■ **What you need to do**
Convert the lines below into a numbered list, leaving out any blank lines.

(Lines excerpted from a collection)

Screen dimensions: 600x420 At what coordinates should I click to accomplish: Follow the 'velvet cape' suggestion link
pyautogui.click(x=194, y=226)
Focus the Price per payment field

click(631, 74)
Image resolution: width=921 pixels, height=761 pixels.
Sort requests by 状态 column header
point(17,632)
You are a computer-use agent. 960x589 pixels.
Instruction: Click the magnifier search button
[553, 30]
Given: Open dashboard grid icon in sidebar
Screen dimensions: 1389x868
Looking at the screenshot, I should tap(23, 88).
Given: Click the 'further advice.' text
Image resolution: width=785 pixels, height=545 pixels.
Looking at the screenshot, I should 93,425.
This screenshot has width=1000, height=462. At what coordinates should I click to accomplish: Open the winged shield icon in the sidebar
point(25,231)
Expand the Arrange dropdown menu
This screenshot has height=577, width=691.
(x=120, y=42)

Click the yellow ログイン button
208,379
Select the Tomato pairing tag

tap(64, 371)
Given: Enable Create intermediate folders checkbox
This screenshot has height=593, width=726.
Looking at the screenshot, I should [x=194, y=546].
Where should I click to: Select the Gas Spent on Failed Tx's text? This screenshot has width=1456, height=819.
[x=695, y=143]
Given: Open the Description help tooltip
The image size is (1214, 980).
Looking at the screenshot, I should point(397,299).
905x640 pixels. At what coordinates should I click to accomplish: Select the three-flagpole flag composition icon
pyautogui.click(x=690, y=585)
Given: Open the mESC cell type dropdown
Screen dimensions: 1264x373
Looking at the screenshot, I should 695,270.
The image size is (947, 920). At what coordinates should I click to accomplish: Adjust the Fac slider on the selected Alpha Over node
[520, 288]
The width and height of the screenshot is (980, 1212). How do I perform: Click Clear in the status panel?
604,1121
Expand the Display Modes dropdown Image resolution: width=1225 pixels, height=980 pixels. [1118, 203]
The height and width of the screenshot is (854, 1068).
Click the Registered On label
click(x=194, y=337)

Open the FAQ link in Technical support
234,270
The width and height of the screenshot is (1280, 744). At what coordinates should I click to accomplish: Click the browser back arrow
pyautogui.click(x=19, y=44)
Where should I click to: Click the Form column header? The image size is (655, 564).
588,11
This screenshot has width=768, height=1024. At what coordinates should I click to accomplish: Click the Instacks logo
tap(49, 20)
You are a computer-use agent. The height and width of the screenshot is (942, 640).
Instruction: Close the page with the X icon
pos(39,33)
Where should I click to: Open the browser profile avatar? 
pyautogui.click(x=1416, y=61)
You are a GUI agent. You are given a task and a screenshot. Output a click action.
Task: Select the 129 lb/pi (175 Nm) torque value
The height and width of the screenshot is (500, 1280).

■ **Result of the exercise**
1. Screen dimensions: 600x420 At what coordinates should I click to accomplish: Follow the 'velvet cape' suggestion link
2. pyautogui.click(x=194, y=226)
3. Focus the Price per payment field
4. click(631, 74)
5. Image resolution: width=921 pixels, height=761 pixels.
6. Sort requests by 状态 column header
7. point(17,632)
8. You are a computer-use agent. 960x589 pixels.
9. Instruction: Click the magnifier search button
10. [553, 30]
11. Given: Open dashboard grid icon in sidebar
12. Screen dimensions: 1389x868
13. Looking at the screenshot, I should tap(23, 88).
14. Given: Click the 'further advice.' text
15. Image resolution: width=785 pixels, height=545 pixels.
16. Looking at the screenshot, I should 93,425.
17. This screenshot has width=1000, height=462. At what coordinates should I click to accomplish: Open the winged shield icon in the sidebar
18. point(25,231)
19. Expand the Arrange dropdown menu
20. This screenshot has height=577, width=691.
21. (x=120, y=42)
22. Click the yellow ログイン button
23. 208,379
24. Select the Tomato pairing tag
25. tap(64, 371)
26. Given: Enable Create intermediate folders checkbox
27. This screenshot has height=593, width=726.
28. Looking at the screenshot, I should [x=194, y=546].
29. Where should I click to: Select the Gas Spent on Failed Tx's text? This screenshot has width=1456, height=819.
30. [x=695, y=143]
31. Given: Open the Description help tooltip
32. The image size is (1214, 980).
33. Looking at the screenshot, I should point(397,299).
34. 905x640 pixels. At what coordinates should I click to accomplish: Select the three-flagpole flag composition icon
35. pyautogui.click(x=690, y=585)
36. Given: Open the mESC cell type dropdown
37. Screen dimensions: 1264x373
38. Looking at the screenshot, I should 695,270.
39. The image size is (947, 920). At what coordinates should I click to accomplish: Adjust the Fac slider on the selected Alpha Over node
40. [520, 288]
41. The width and height of the screenshot is (980, 1212). How do I perform: Click Clear in the status panel?
42. 604,1121
43. Expand the Display Modes dropdown Image resolution: width=1225 pixels, height=980 pixels. [1118, 203]
44. The height and width of the screenshot is (854, 1068).
45. Click the Registered On label
46. click(x=194, y=337)
47. Open the FAQ link in Technical support
48. 234,270
49. The width and height of the screenshot is (1280, 744). At what coordinates should I click to accomplish: Click the browser back arrow
50. pyautogui.click(x=19, y=44)
51. Where should I click to: Click the Form column header? The image size is (655, 564).
52. 588,11
53. This screenshot has width=768, height=1024. At what coordinates should I click to accomplish: Click the Instacks logo
54. tap(49, 20)
55. You are a computer-use agent. The height and width of the screenshot is (942, 640).
56. Instruction: Close the page with the X icon
57. pos(39,33)
58. Where should I click to: Open the browser profile avatar? 
59. pyautogui.click(x=1416, y=61)
60. You are a GUI agent. You are given a task and a screenshot. Output a click action.
61. Task: Select the 129 lb/pi (175 Nm) torque value
62. The height and width of the screenshot is (500, 1280).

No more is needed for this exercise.